→ WHAT IS BEING ASKED:
Can you copy every one of the records below line for line, with no changes?

Excerpt from a dataset
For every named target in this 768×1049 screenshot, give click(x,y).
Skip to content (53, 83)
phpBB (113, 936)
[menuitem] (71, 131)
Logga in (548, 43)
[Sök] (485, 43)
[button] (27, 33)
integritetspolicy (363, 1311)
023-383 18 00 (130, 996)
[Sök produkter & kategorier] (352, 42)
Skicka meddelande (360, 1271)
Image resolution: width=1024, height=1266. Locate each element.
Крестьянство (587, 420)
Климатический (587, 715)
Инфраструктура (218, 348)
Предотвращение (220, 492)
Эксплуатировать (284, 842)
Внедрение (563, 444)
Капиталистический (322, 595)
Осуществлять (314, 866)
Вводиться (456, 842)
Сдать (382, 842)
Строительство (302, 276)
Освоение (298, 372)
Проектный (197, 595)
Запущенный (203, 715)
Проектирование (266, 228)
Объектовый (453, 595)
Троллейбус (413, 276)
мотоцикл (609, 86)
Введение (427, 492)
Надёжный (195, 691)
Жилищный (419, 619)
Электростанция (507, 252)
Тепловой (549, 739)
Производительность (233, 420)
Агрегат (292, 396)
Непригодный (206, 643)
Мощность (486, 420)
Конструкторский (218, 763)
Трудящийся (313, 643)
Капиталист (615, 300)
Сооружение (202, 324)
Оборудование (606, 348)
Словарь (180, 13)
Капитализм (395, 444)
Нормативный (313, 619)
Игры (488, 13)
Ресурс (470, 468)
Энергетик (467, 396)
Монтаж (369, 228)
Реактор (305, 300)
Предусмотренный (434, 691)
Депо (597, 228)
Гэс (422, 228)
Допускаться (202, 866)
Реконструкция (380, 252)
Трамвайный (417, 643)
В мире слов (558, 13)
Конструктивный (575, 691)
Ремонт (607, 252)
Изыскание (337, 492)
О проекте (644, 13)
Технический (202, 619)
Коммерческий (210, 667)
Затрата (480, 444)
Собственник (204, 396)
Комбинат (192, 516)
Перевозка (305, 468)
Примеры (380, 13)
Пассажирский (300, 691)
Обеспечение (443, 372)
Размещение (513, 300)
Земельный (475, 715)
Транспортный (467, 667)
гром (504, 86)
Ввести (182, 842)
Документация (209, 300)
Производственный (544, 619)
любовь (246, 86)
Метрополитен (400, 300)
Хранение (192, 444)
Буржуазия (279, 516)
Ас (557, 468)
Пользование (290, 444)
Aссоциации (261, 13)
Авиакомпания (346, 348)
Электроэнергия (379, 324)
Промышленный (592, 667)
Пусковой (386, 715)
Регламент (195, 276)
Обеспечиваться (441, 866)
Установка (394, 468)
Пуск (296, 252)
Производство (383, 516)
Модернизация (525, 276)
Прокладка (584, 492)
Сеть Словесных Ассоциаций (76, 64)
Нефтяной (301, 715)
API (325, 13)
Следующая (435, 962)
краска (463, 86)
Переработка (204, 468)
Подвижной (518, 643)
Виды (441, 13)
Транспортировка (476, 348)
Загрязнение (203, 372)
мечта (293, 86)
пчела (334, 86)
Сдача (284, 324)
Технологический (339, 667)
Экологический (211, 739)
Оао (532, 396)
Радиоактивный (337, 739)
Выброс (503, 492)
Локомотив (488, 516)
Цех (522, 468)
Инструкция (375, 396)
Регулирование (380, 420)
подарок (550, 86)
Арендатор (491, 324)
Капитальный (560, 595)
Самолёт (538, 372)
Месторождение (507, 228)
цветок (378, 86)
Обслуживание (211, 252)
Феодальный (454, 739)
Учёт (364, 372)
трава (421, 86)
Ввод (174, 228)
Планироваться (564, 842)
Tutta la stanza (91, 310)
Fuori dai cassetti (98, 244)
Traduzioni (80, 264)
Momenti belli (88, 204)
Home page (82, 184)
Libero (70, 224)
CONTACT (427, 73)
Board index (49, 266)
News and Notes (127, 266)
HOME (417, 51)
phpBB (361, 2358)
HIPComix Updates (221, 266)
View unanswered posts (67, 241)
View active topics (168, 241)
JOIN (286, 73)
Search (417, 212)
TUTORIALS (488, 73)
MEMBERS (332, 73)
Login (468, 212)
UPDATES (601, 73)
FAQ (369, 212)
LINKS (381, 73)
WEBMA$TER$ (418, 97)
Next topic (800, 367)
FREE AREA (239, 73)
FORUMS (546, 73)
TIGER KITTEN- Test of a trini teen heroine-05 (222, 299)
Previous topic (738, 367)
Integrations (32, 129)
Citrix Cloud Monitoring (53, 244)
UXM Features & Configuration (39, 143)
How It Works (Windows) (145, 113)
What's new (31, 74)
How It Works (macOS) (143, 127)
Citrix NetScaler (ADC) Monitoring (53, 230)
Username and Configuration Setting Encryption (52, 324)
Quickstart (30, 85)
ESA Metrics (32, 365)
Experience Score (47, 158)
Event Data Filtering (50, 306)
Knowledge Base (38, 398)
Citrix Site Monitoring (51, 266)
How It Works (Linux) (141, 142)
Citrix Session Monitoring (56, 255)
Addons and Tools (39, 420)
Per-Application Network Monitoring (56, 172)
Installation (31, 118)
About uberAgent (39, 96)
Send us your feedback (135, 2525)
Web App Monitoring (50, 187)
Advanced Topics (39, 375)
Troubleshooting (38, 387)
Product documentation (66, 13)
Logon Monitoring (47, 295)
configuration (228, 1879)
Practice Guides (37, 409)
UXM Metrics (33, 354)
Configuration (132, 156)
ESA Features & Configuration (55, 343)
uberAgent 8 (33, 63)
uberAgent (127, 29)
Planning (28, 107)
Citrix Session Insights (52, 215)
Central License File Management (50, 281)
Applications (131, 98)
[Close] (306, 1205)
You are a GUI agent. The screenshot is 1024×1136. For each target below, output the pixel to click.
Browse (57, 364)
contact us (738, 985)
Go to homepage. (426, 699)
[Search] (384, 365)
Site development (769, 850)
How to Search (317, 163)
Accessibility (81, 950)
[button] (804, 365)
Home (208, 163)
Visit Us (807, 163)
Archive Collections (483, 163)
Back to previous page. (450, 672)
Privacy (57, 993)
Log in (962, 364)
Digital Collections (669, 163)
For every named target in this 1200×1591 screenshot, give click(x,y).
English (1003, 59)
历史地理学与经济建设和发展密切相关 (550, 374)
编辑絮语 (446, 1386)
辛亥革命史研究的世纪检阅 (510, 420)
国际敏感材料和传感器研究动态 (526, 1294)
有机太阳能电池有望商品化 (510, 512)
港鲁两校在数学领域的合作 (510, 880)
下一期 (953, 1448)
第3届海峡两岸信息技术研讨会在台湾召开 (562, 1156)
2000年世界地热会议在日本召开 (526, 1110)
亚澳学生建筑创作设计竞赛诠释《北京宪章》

→ SOLUTION TO THIS EXERCISE:
For every named target in this 768×1049 screenshot, give click(x,y).
Skip to content (53, 83)
phpBB (113, 936)
[menuitem] (71, 131)
Logga in (548, 43)
[Sök] (485, 43)
[button] (27, 33)
integritetspolicy (363, 1311)
023-383 18 00 (130, 996)
[Sök produkter & kategorier] (352, 42)
Skicka meddelande (360, 1271)
Image resolution: width=1024, height=1266. Locate each element.
Крестьянство (587, 420)
Климатический (587, 715)
Инфраструктура (218, 348)
Предотвращение (220, 492)
Эксплуатировать (284, 842)
Внедрение (563, 444)
Капиталистический (322, 595)
Осуществлять (314, 866)
Вводиться (456, 842)
Сдать (382, 842)
Строительство (302, 276)
Освоение (298, 372)
Проектный (197, 595)
Запущенный (203, 715)
Проектирование (266, 228)
Объектовый (453, 595)
Троллейбус (413, 276)
мотоцикл (609, 86)
Введение (427, 492)
Надёжный (195, 691)
Жилищный (419, 619)
Электростанция (507, 252)
Тепловой (549, 739)
Производительность (233, 420)
Агрегат (292, 396)
Непригодный (206, 643)
Мощность (486, 420)
Конструкторский (218, 763)
Трудящийся (313, 643)
Капиталист (615, 300)
Сооружение (202, 324)
Оборудование (606, 348)
Словарь (180, 13)
Капитализм (395, 444)
Нормативный (313, 619)
Игры (488, 13)
Ресурс (470, 468)
Энергетик (467, 396)
Монтаж (369, 228)
Реактор (305, 300)
Предусмотренный (434, 691)
Депо (597, 228)
Гэс (422, 228)
Допускаться (202, 866)
Реконструкция (380, 252)
Трамвайный (417, 643)
В мире слов (558, 13)
Конструктивный (575, 691)
Ремонт (607, 252)
Изыскание (337, 492)
О проекте (644, 13)
Технический (202, 619)
Коммерческий (210, 667)
Затрата (480, 444)
Собственник (204, 396)
Комбинат (192, 516)
Перевозка (305, 468)
Примеры (380, 13)
Пассажирский (300, 691)
Обеспечение (443, 372)
Размещение (513, 300)
Земельный (475, 715)
Транспортный (467, 667)
гром (504, 86)
Ввести (182, 842)
Документация (209, 300)
Производственный (544, 619)
любовь (246, 86)
Метрополитен (400, 300)
Хранение (192, 444)
Буржуазия (279, 516)
Ас (557, 468)
Пользование (290, 444)
Aссоциации (261, 13)
Авиакомпания (346, 348)
Электроэнергия (379, 324)
Промышленный (592, 667)
Пусковой (386, 715)
Регламент (195, 276)
Обеспечиваться (441, 866)
Установка (394, 468)
Пуск (296, 252)
Производство (383, 516)
Модернизация (525, 276)
Прокладка (584, 492)
Сеть Словесных Ассоциаций (76, 64)
Нефтяной (301, 715)
API (325, 13)
Следующая (435, 962)
краска (463, 86)
Переработка (204, 468)
Подвижной (518, 643)
Виды (441, 13)
Транспортировка (476, 348)
Загрязнение (203, 372)
мечта (293, 86)
пчела (334, 86)
Сдача (284, 324)
Технологический (339, 667)
Экологический (211, 739)
Оао (532, 396)
Радиоактивный (337, 739)
Выброс (503, 492)
Локомотив (488, 516)
Цех (522, 468)
Инструкция (375, 396)
Регулирование (380, 420)
подарок (550, 86)
Арендатор (491, 324)
Капитальный (560, 595)
Самолёт (538, 372)
Месторождение (507, 228)
цветок (378, 86)
Обслуживание (211, 252)
Феодальный (454, 739)
Учёт (364, 372)
трава (421, 86)
Ввод (174, 228)
Планироваться (564, 842)
Tutta la stanza (91, 310)
Fuori dai cassetti (98, 244)
Traduzioni (80, 264)
Momenti belli (88, 204)
Home page (82, 184)
Libero (70, 224)
CONTACT (427, 73)
Board index (49, 266)
News and Notes (127, 266)
HOME (417, 51)
phpBB (361, 2358)
HIPComix Updates (221, 266)
View unanswered posts (67, 241)
View active topics (168, 241)
JOIN (286, 73)
Search (417, 212)
TUTORIALS (488, 73)
MEMBERS (332, 73)
Login (468, 212)
UPDATES (601, 73)
FAQ (369, 212)
LINKS (381, 73)
WEBMA$TER$ (418, 97)
Next topic (800, 367)
FREE AREA (239, 73)
FORUMS (546, 73)
TIGER KITTEN- Test of a trini teen heroine-05 (222, 299)
Previous topic (738, 367)
Integrations (32, 129)
Citrix Cloud Monitoring (53, 244)
UXM Features & Configuration (39, 143)
How It Works (Windows) (145, 113)
What's new (31, 74)
How It Works (macOS) (143, 127)
Citrix NetScaler (ADC) Monitoring (53, 230)
Username and Configuration Setting Encryption (52, 324)
Quickstart (30, 85)
ESA Metrics (32, 365)
Experience Score (47, 158)
Event Data Filtering (50, 306)
Knowledge Base (38, 398)
Citrix Site Monitoring (51, 266)
How It Works (Linux) (141, 142)
Citrix Session Monitoring (56, 255)
Addons and Tools (39, 420)
Per-Application Network Monitoring (56, 172)
Installation (31, 118)
About uberAgent (39, 96)
Send us your feedback (135, 2525)
Web App Monitoring (50, 187)
Advanced Topics (39, 375)
Troubleshooting (38, 387)
Product documentation (66, 13)
Logon Monitoring (47, 295)
configuration (228, 1879)
Practice Guides (37, 409)
UXM Metrics (33, 354)
Configuration (132, 156)
ESA Features & Configuration (55, 343)
uberAgent 8 (33, 63)
uberAgent (127, 29)
Planning (28, 107)
Citrix Session Insights (52, 215)
Central License File Management (50, 281)
Applications (131, 98)
[Close] (306, 1205)
You are a GUI agent. The screenshot is 1024×1136. For each target below, output the pixel to click.
Browse (57, 364)
contact us (738, 985)
Go to homepage. (426, 699)
[Search] (384, 365)
Site development (769, 850)
How to Search (317, 163)
Accessibility (81, 950)
[button] (804, 365)
Home (208, 163)
Visit Us (807, 163)
Archive Collections (483, 163)
Back to previous page. (450, 672)
Privacy (57, 993)
Log in (962, 364)
Digital Collections (669, 163)
For every named target in this 1200×1591 screenshot, give click(x,y).
English (1003, 59)
历史地理学与经济建设和发展密切相关 (550, 374)
编辑絮语 (446, 1386)
辛亥革命史研究的世纪检阅 (510, 420)
国际敏感材料和传感器研究动态 (526, 1294)
有机太阳能电池有望商品化 (510, 512)
港鲁两校在数学领域的合作 (510, 880)
下一期 (953, 1448)
第3届海峡两岸信息技术研讨会在台湾召开 (562, 1156)
2000年世界地热会议在日本召开 (526, 1110)
亚澳学生建筑创作设计竞赛诠释《北京宪章》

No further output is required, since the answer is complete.